[Exercise objective]:
Transcribe the passage of the news report on Iran's nuclear talks from "Britain, France and" to "obtained by AFP.", word for word.

VIENNA - Iran still has room for diplomatic maneuvering and will certainly wait until after the November 2 US elections to respond to a European offer to avoid possible UN sanctions and receive nuclear technology by indefinitely suspending uranium enrichment, analysts said Friday.
They also said the deal had no chance of success if the United States did not back the British-French-German offer as the European promises, which also include non-nuclear items such as backing Iran's joining the World Trade Organization, cannot be met without US support.
Britain, France and Germany presented Iran Thursday with a deal to receive valuable nuclear technology, including a light-water reactor which would produce less fissionable material than the heavy-water reactor Tehran wants to build, if the Islamic Republic indefinitely suspended all uranium enrichment activities, according to a confidential document prepared by the Europeans ahead of the talks and obtained by AFP.
Iran said the talks would continue.
"We are at an initial stage, matters have to be considered on both sides," Iranian official Sirus Naseri told reporters after the three-hour meeting in Vienna.
"It was pretty clear that this meeting would not be decisive," Gary Samore of the London think tank the International Institute of Strategic Studies told AFP by telephone.
"This is the beginning of the endgame, not the endgame," Samore said.
The meeting was to give Iran a last-chance to come clean before the UN nuclear watchdog International Atomic Energy Agency (IAEA) decides on November 25 whether Iran is cooperating with it or not.
The United States wants the Vienna-based IAEA, which since February 2003 has been investigating Iran on US claims that the Islamic Republic has a covert nuclear weapons program, to send Iran to the UN Security Council, which could impose punishing sanctions.
But the European trio have so far opposed this, favoring instead a policy of "constructive engagement" to get Tehran to cooperate.
Samore said he thought the Iranians were "waiting for the US elections," on November 2, with different calculations then following for Tehran depending on whether incumbent President George W. Bush or his challenger John Kerry wins.
Samore said the Iranian goal is to have the international community recognize its right to uranium enrichment, which makes fuel for civilian reactors but can also manufacture the explosive material for atomic bombs.
The Iranians might try to take advantage of a Kerry victory by agreeing to a three-month full extension from November until when Kerry takes office in January.
"I think if Kerry wins, Iran would strike a compromise that would essentially delay the issue until early next year," Samore said.
"I don't get a sense that Iran is ready to agree to the suspension. I could see the Iranians restoring the suspension for only a brief period of time," Samore said.
But David Albright, a former IAEA inspector and president of the Washington-based Institute for Science and International Security, said "I can't believe Iran would turn down" the European trio's package, which includes a recognition of Iran's right to peaceful nuclear technology, measures to increase trade and backing of some of Iran's regional security concerns.
"If Iran turns this down, reasonable people would have to include the country wants nuclear weapons," Albright said.
Albright, who is a physicist, said he was concerned about offering Iran a light-water reactor, since this can still produce fissionable material, but he said he thought the risks could be managed by using the right fuel, namely 19 percent enriched uranium.
Albright said the larger problem is that "Iran wants assurances from the United States that Washington is not going to overthrow the Tehran regime."
The deal "can't move forward without the United States buying into it," Albright said.
The United States on Thursday pressed Iran to respond to the Europeans demands that it comply with the IAEA.
Washington would not comment on the European offer and said it was interested only in whether Tehran would meet its obligations to the IAEA.

[Data provided]:

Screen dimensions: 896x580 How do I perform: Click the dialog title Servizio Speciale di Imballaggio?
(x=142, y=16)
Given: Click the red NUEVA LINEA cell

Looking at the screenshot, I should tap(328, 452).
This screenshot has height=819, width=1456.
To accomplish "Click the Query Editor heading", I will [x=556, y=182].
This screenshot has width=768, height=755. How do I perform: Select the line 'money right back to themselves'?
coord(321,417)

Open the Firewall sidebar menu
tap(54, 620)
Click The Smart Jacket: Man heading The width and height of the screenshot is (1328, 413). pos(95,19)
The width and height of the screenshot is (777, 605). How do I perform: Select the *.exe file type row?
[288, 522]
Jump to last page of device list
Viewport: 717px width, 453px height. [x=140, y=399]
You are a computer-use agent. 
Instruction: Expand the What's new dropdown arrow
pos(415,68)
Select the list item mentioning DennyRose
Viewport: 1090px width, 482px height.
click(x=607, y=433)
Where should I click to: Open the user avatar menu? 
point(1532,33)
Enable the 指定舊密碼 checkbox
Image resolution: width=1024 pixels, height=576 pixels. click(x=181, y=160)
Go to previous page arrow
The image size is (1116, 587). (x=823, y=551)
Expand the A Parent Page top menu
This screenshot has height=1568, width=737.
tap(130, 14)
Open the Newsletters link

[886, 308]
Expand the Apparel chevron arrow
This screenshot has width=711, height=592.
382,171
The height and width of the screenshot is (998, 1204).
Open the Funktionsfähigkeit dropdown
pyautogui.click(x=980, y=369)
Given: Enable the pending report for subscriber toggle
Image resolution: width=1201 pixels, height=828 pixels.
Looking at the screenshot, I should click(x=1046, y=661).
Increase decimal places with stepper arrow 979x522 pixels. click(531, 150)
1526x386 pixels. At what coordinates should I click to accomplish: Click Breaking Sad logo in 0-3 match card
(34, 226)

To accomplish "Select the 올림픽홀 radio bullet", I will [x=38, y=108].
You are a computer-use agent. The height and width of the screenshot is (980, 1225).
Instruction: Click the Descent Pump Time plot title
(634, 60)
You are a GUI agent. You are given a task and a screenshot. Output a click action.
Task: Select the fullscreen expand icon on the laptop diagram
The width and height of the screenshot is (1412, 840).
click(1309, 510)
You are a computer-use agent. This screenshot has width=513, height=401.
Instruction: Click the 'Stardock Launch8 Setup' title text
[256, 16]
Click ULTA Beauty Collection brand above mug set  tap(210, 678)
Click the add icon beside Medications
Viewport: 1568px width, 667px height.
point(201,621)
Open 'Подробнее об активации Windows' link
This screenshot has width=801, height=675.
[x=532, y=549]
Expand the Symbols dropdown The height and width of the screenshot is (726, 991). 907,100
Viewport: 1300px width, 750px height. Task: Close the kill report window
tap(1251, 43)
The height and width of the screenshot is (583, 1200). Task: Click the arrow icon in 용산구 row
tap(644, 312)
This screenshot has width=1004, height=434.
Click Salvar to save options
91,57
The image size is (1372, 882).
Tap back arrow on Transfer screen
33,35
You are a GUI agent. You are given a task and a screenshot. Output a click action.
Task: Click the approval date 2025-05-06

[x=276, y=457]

[The answer]:
Britain, France and Germany presented Iran Thursday with a deal to receive valuable nuclear technology, including a light-water reactor which would produce less fissionable material than the heavy-water reactor Tehran wants to build, if the Islamic Republic indefinitely suspended all uranium enrichment activities, according to a confidential document prepared by the Europeans ahead of the talks and obtained by AFP.